- What you have to do
Copy the records from the start through the line that contains "I want to click", swapping "Describe" for "Identify" and keeping everything else the same. Leave the pictures out.

■ ■ ■

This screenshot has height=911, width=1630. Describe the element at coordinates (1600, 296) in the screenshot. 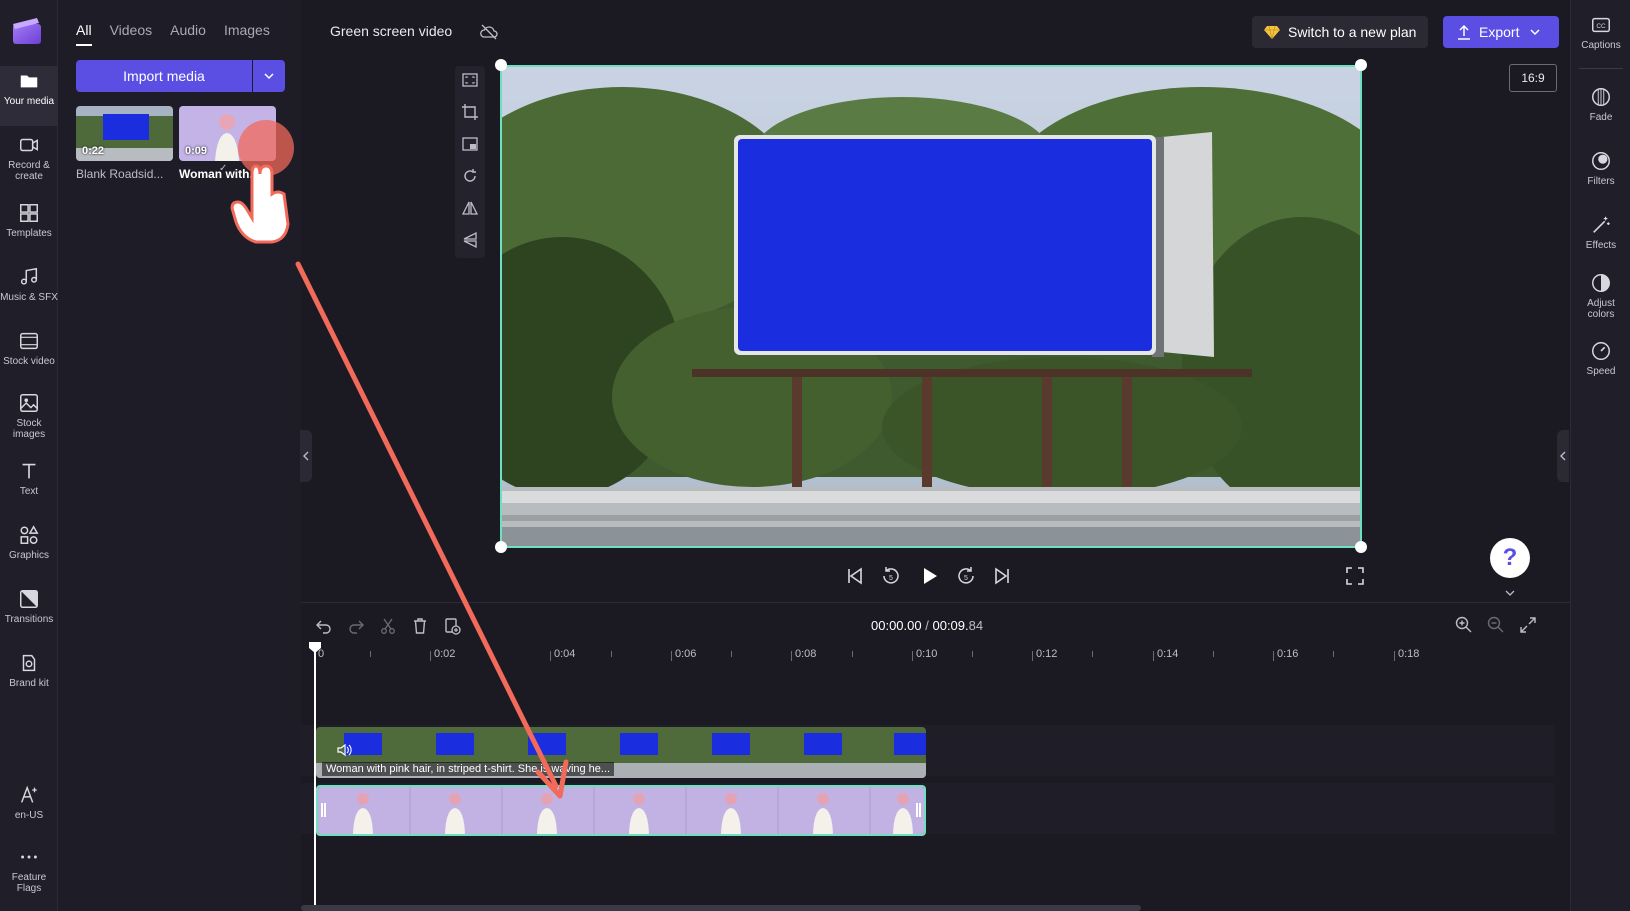

I see `prop-adjust-colors: Adjust colors` at that location.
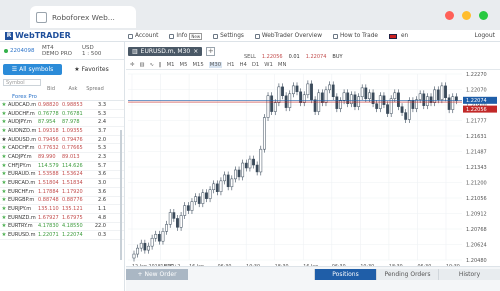  I want to click on symbol-row: ★ CADJPY.m 89.990 89.013 2.3, so click(62, 158).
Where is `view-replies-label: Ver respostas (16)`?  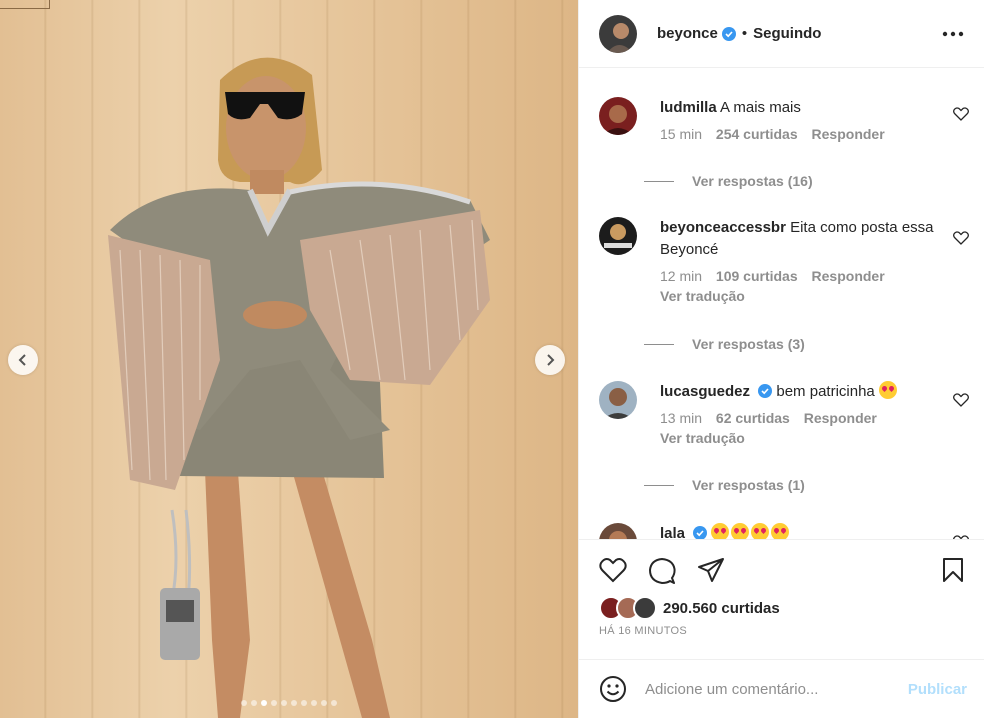 view-replies-label: Ver respostas (16) is located at coordinates (752, 181).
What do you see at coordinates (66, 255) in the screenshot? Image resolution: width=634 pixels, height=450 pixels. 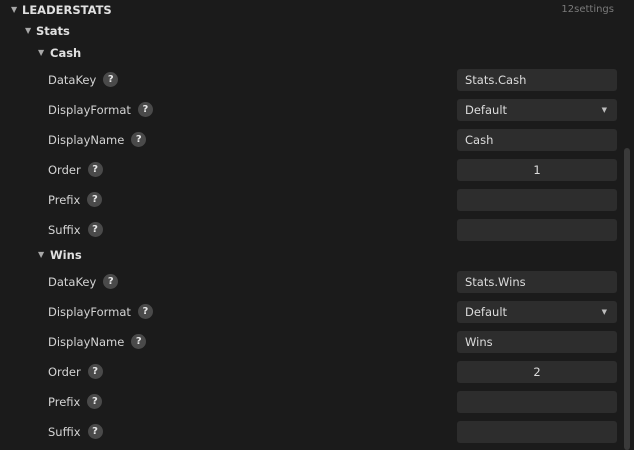 I see `section-title: Wins` at bounding box center [66, 255].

■ ■ ■

- Reply to the task
This screenshot has height=911, width=1630. Identify the element at coordinates (1600, 296) in the screenshot. 

I see `prop-adjust-colors: Adjust colors` at that location.
  I want to click on symbol-row: ★ CADJPY.m 89.990 89.013 2.3, so click(62, 158).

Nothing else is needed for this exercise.